Species of flowering plant

Stylisma patens, commonly referred to as coastal dawnflower or common dawnflower, is a member of the Convolvulaceae family found in North America. There are two known varieties: Stylisma patens var. patens and Stylisma patens var. angustifolia (Nash) Shinners.

== Description ==
Stylisma patens is a perennial prostrate vine, with stems that may reach up to 6 ft in length. Stems may be either hairy or glabrous. The leaf blades are elliptic to lanceolate in shape. The two varieties have differing leaf dimensions; S. patens var. patens possesses blades 3 to 4 cm long and 6 to 8 mm wide, while S. patens var. angustifolia possesses blades 2 to 3 cm long and 2 to 3 mm wide.

Inflorescence is 2 to 5 flowered with scale-like bracteoles. The sepals are ovate-lanceolate in shape, approximately 6 to 9 mm long and 3 to 5 mm wide. The corolla is white. Blooms occur from springtime into the fall.
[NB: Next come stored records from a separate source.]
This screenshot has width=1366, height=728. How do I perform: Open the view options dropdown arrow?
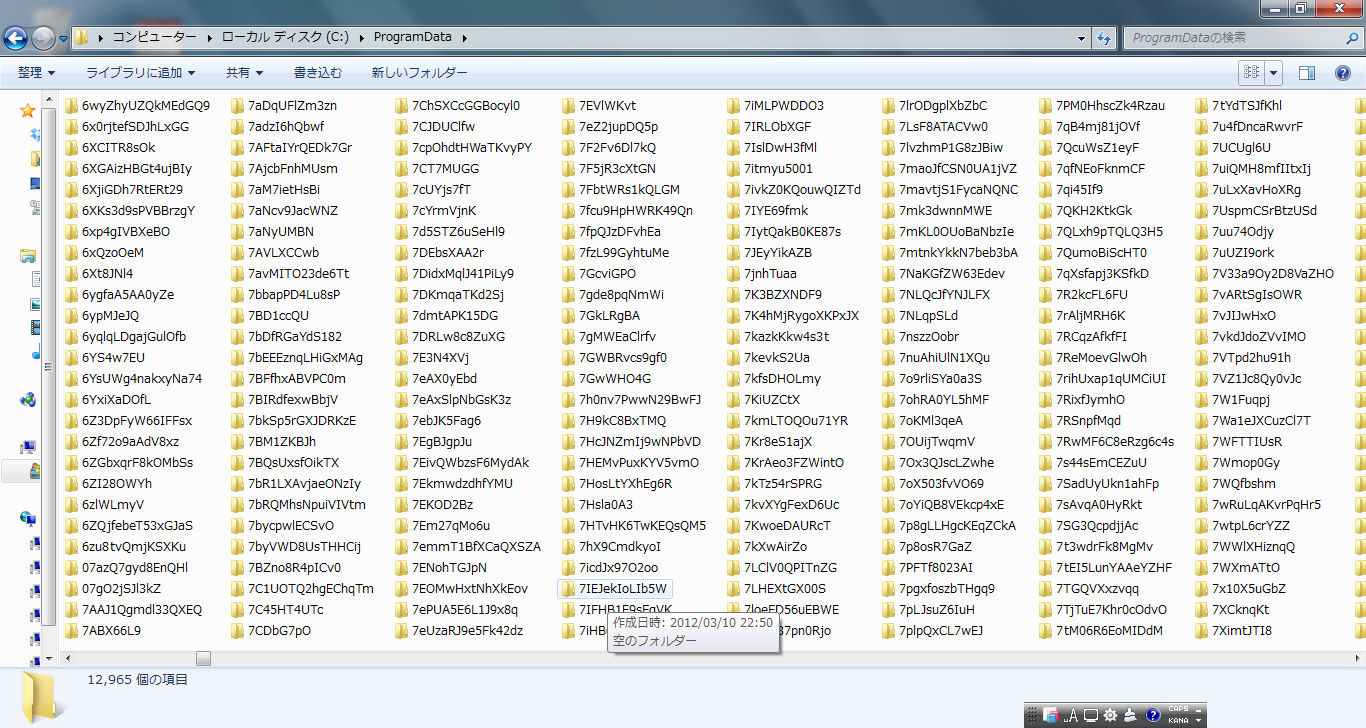[1274, 73]
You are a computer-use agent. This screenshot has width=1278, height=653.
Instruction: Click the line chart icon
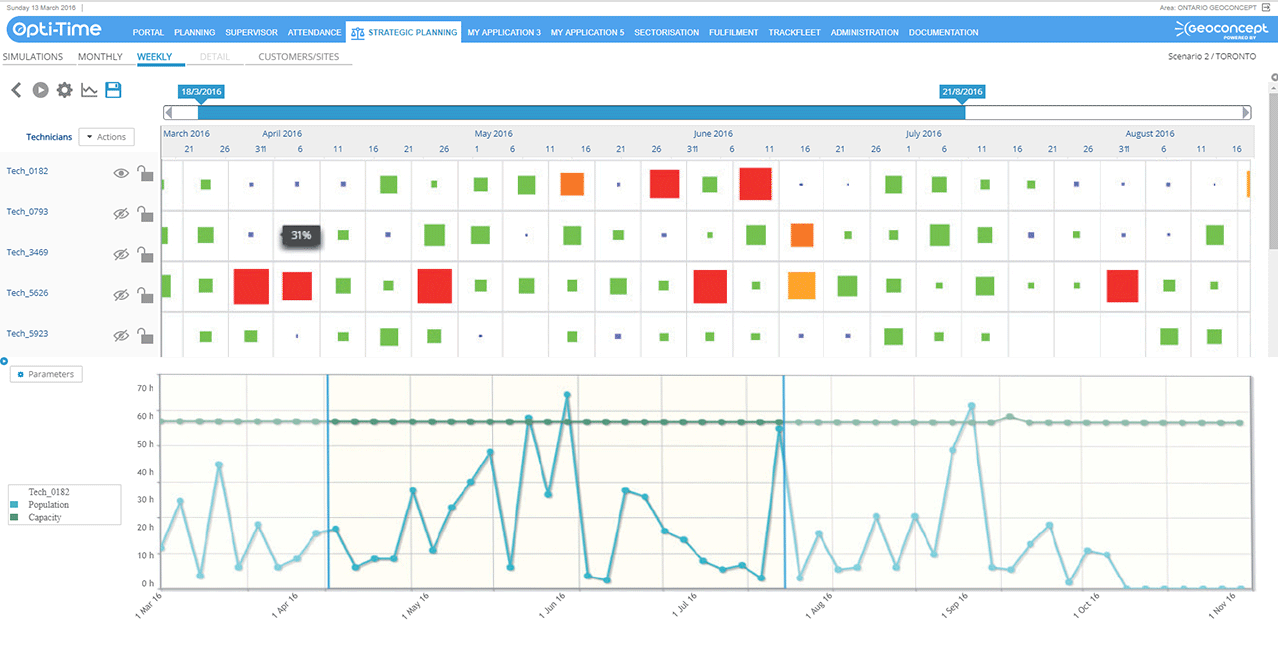(x=89, y=90)
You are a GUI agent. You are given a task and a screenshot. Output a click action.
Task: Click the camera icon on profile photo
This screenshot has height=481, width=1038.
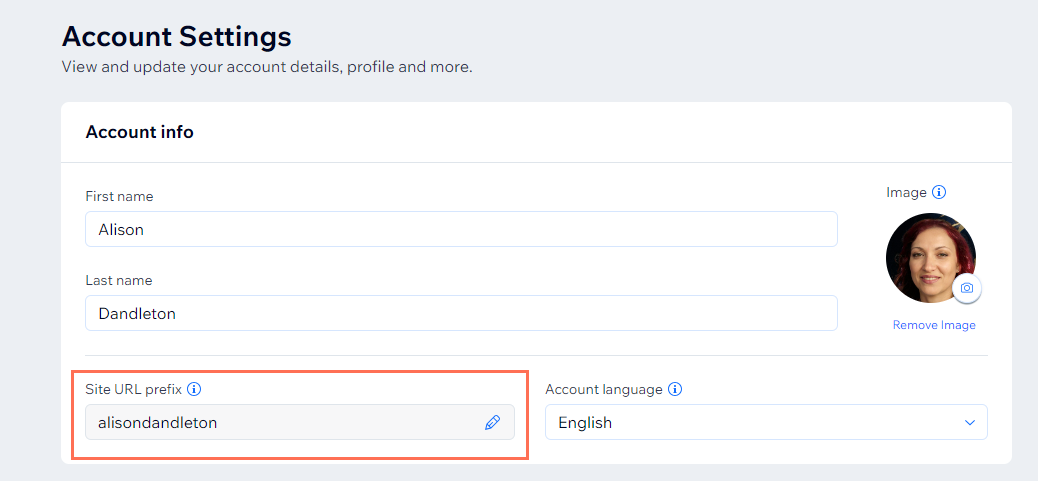pos(966,288)
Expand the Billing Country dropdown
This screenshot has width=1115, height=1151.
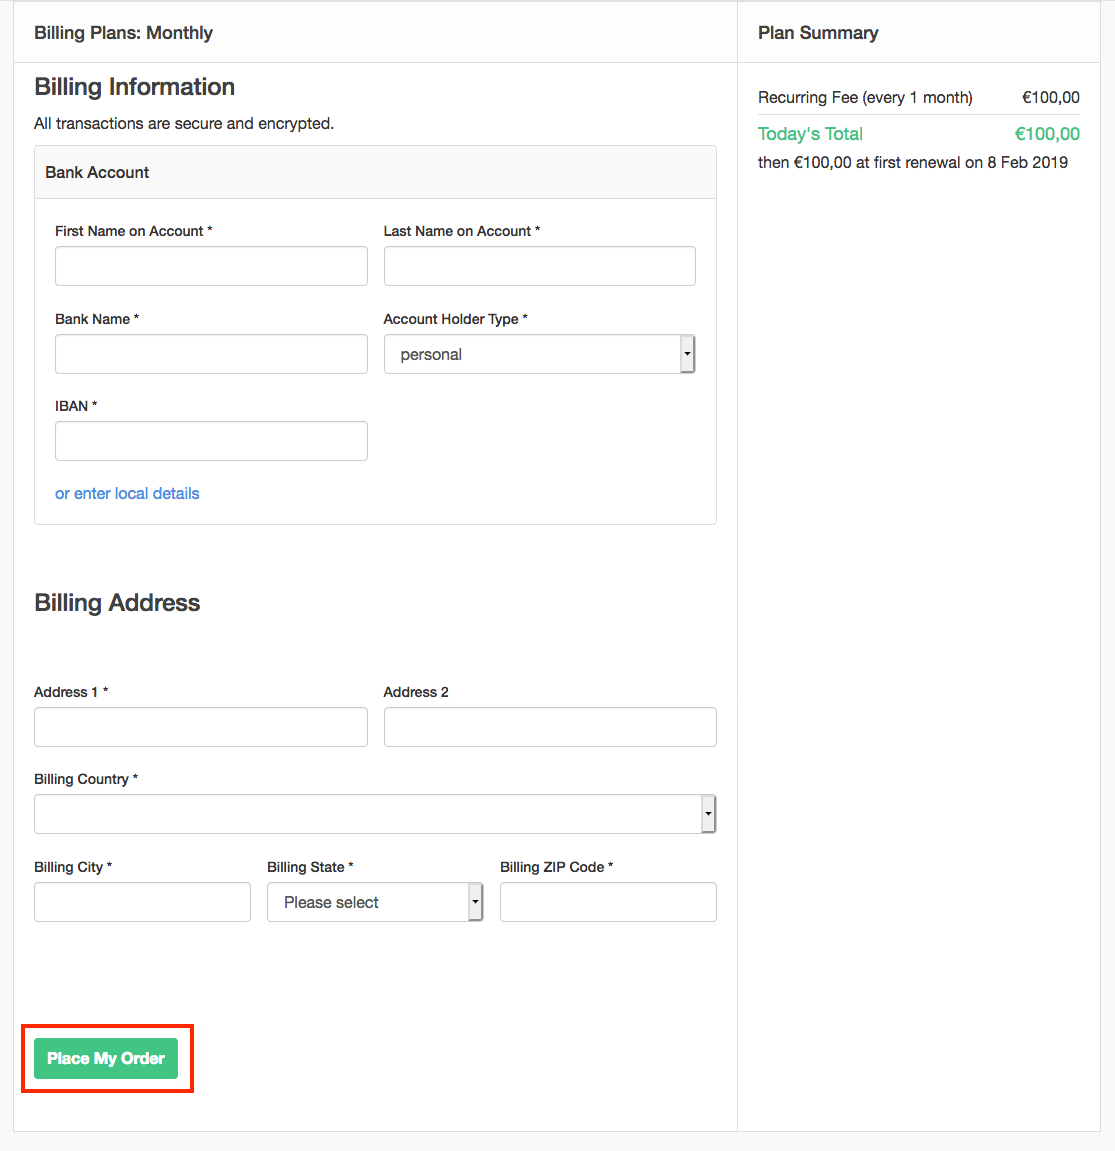tap(375, 814)
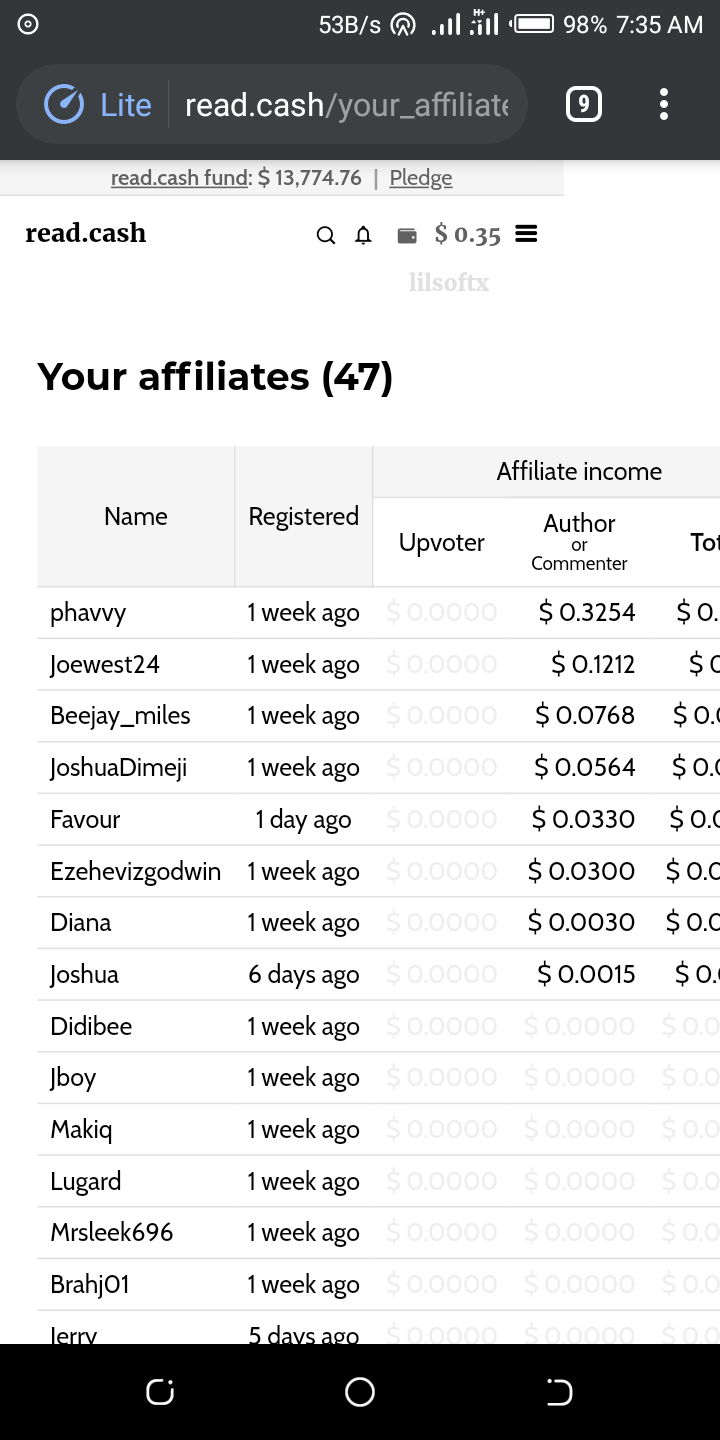Tap the URL address bar
Viewport: 720px width, 1440px height.
coord(347,105)
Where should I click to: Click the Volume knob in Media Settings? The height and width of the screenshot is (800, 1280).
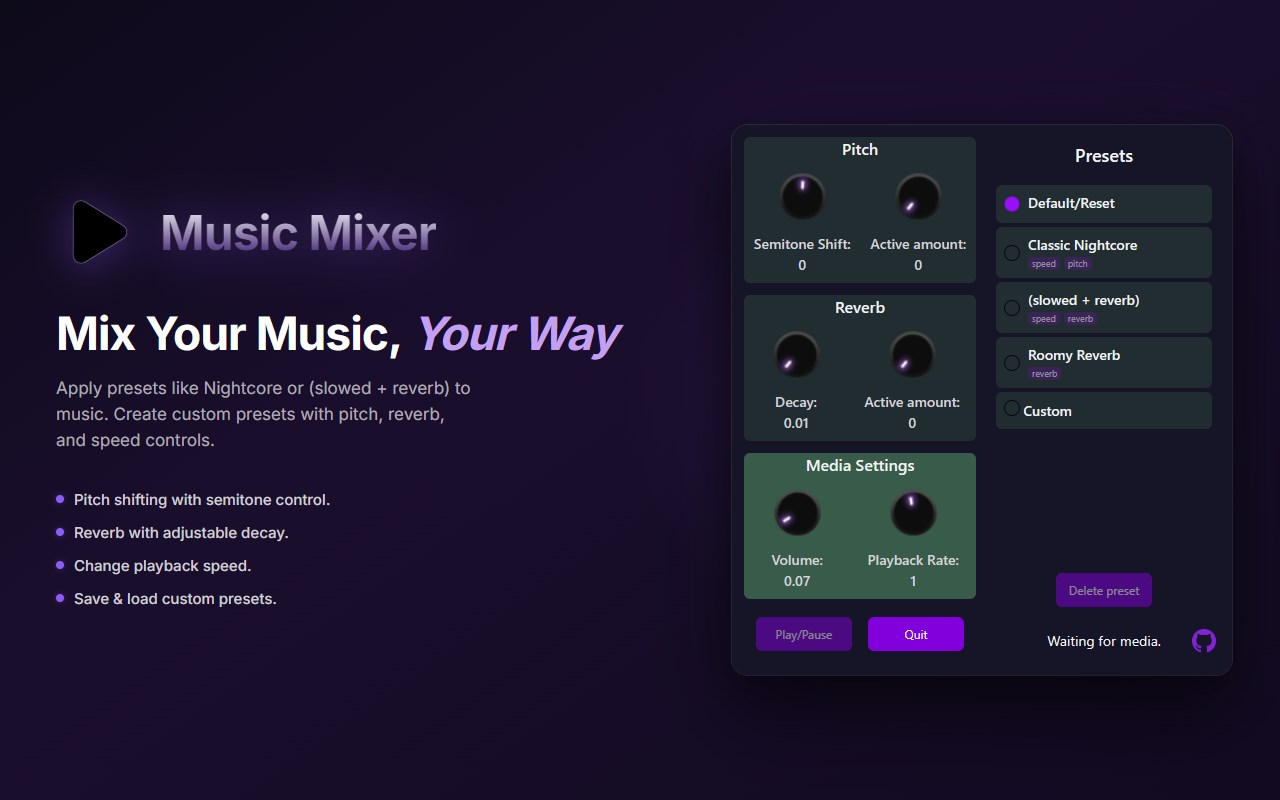796,512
== Distribution and habitat ==
Within North America, S. patens can be found in the southeast region of the United States. Its native range encompasses the states of North Carolina, South Carolina, Georgia, Florida, Alabama, Mississippi, and Louisiana.

S. patens occurs in relatively dry, sandy habitats such as longleaf pine sandhills, and the xeric and subxeric sandhill communities of north Florida.

==Ecology==

Stylisma patens is insect pollinated and is recorded to have been visited in northern Florida by Augochlorella aurata, Augochloropsis metallica, Augochloropsis sumptuosa, Ceratina, Lasioglossum apopkense, Lasioglossum imitatum, Lasioglossum reticulatum, and Melissodes tepaneca.